Problem to solve » Filter the entries for the string "icon". Copy each line that has it.

# # # # #

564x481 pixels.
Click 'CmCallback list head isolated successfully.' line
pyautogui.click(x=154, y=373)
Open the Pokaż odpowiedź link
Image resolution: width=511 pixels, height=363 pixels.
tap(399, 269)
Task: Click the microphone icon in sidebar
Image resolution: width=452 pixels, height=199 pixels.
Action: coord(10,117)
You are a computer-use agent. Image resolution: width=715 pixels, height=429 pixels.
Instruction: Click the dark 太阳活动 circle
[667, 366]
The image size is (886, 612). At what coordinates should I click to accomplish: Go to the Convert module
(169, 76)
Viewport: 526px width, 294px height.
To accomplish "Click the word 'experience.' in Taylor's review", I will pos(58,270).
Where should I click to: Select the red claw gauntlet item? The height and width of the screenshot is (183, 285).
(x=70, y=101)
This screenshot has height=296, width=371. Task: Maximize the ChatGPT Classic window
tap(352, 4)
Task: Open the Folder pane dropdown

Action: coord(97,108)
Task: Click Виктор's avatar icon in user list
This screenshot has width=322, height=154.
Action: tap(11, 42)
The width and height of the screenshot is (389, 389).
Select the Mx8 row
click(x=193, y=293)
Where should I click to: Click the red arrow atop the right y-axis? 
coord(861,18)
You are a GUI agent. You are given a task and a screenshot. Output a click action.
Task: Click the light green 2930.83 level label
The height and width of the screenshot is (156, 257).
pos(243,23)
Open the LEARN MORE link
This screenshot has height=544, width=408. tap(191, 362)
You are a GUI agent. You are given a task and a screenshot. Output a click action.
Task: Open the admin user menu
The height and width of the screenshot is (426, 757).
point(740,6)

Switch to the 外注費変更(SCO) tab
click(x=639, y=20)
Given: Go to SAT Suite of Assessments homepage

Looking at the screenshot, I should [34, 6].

# # # # #

Result »
Task: Click the microphone icon in sidebar
Task: Click Виктор's avatar icon in user list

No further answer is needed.